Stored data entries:
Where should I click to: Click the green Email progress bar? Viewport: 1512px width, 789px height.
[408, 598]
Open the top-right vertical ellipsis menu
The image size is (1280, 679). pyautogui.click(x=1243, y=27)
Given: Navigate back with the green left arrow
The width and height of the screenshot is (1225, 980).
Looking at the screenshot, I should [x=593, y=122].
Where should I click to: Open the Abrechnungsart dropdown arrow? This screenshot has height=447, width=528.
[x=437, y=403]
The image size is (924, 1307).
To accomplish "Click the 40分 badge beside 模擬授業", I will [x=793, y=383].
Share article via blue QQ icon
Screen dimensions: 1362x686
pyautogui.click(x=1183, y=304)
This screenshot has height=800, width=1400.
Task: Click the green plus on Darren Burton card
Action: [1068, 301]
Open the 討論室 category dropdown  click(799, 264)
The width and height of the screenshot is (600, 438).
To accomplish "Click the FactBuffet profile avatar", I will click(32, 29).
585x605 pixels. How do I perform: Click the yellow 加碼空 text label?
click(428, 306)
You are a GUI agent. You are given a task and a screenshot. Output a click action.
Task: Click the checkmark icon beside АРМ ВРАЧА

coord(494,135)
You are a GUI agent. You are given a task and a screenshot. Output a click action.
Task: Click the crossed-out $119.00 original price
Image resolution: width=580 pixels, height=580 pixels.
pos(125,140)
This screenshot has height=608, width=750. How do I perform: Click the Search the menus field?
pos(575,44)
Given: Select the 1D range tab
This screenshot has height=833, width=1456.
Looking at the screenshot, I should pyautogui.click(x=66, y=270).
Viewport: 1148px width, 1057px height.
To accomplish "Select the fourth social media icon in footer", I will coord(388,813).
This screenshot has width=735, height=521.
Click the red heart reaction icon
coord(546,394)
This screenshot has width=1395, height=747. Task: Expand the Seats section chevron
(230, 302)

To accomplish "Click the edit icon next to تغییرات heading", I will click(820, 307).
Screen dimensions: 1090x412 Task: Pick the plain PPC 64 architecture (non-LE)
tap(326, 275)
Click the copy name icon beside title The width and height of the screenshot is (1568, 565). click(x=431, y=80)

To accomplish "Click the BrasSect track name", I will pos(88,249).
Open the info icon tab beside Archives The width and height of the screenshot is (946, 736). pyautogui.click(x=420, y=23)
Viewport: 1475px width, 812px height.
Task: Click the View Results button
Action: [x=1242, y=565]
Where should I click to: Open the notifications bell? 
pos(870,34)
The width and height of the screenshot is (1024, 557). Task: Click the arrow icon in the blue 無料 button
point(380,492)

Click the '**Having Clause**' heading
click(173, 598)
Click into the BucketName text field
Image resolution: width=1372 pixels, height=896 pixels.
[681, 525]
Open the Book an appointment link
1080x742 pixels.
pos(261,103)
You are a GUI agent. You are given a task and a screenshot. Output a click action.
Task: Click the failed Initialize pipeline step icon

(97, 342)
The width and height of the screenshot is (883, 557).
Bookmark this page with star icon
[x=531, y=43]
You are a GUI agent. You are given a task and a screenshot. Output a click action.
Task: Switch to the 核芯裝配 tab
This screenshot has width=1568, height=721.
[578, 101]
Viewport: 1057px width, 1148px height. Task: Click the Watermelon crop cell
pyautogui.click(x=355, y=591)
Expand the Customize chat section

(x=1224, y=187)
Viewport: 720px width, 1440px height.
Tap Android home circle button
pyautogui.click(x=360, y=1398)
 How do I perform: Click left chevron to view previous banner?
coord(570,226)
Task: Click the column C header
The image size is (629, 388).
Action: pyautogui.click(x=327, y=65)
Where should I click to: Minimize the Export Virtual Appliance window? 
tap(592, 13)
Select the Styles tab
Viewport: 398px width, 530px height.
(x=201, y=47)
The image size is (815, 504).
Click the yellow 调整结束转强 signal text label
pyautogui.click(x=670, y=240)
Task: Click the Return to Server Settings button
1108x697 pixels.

Problem to solve
Above are the records; reproduce all of them exactly.

Task solution
Where should I click to: Click the green Email progress bar? Viewport: 1512px width, 789px height.
[408, 598]
Open the top-right vertical ellipsis menu
The image size is (1280, 679). pyautogui.click(x=1243, y=27)
Given: Navigate back with the green left arrow
The width and height of the screenshot is (1225, 980).
Looking at the screenshot, I should [x=593, y=122].
Where should I click to: Open the Abrechnungsart dropdown arrow? This screenshot has height=447, width=528.
[x=437, y=403]
The image size is (924, 1307).
To accomplish "Click the 40分 badge beside 模擬授業", I will [x=793, y=383].
Share article via blue QQ icon
Screen dimensions: 1362x686
pyautogui.click(x=1183, y=304)
This screenshot has height=800, width=1400.
Task: Click the green plus on Darren Burton card
Action: [1068, 301]
Open the 討論室 category dropdown  click(799, 264)
The width and height of the screenshot is (600, 438).
To accomplish "Click the FactBuffet profile avatar", I will click(32, 29).
585x605 pixels. How do I perform: Click the yellow 加碼空 text label?
click(428, 306)
You are a GUI agent. You are given a task and a screenshot. Output a click action.
Task: Click the checkmark icon beside АРМ ВРАЧА

coord(494,135)
You are a GUI agent. You are given a task and a screenshot. Output a click action.
Task: Click the crossed-out $119.00 original price
Image resolution: width=580 pixels, height=580 pixels.
pos(125,140)
This screenshot has height=608, width=750. How do I perform: Click the Search the menus field?
pos(575,44)
Given: Select the 1D range tab
This screenshot has height=833, width=1456.
Looking at the screenshot, I should pyautogui.click(x=66, y=270).
Viewport: 1148px width, 1057px height.
To accomplish "Select the fourth social media icon in footer", I will coord(388,813).
This screenshot has width=735, height=521.
Click the red heart reaction icon
coord(546,394)
This screenshot has width=1395, height=747. Task: Expand the Seats section chevron
(230, 302)

To accomplish "Click the edit icon next to تغییرات heading", I will click(820, 307).
Screen dimensions: 1090x412 Task: Pick the plain PPC 64 architecture (non-LE)
tap(326, 275)
Click the copy name icon beside title The width and height of the screenshot is (1568, 565). click(x=431, y=80)

To accomplish "Click the BrasSect track name", I will pos(88,249).
Open the info icon tab beside Archives The width and height of the screenshot is (946, 736). pyautogui.click(x=420, y=23)
Viewport: 1475px width, 812px height.
Task: Click the View Results button
Action: [x=1242, y=565]
Where should I click to: Open the notifications bell? 
pos(870,34)
The width and height of the screenshot is (1024, 557). Task: Click the arrow icon in the blue 無料 button
point(380,492)

Click the '**Having Clause**' heading
click(173, 598)
Click into the BucketName text field
Image resolution: width=1372 pixels, height=896 pixels.
[681, 525]
Open the Book an appointment link
1080x742 pixels.
pos(261,103)
You are a GUI agent. You are given a task and a screenshot. Output a click action.
Task: Click the failed Initialize pipeline step icon

(97, 342)
The width and height of the screenshot is (883, 557).
Bookmark this page with star icon
[x=531, y=43]
You are a GUI agent. You are given a task and a screenshot. Output a click action.
Task: Switch to the 核芯裝配 tab
This screenshot has width=1568, height=721.
[578, 101]
Viewport: 1057px width, 1148px height. Task: Click the Watermelon crop cell
pyautogui.click(x=355, y=591)
Expand the Customize chat section

(x=1224, y=187)
Viewport: 720px width, 1440px height.
Tap Android home circle button
pyautogui.click(x=360, y=1398)
 How do I perform: Click left chevron to view previous banner?
coord(570,226)
Task: Click the column C header
The image size is (629, 388).
Action: pyautogui.click(x=327, y=65)
Where should I click to: Minimize the Export Virtual Appliance window? 
tap(592, 13)
Select the Styles tab
Viewport: 398px width, 530px height.
(x=201, y=47)
The image size is (815, 504).
Click the yellow 调整结束转强 signal text label
pyautogui.click(x=670, y=240)
Task: Click the Return to Server Settings button
1108x697 pixels.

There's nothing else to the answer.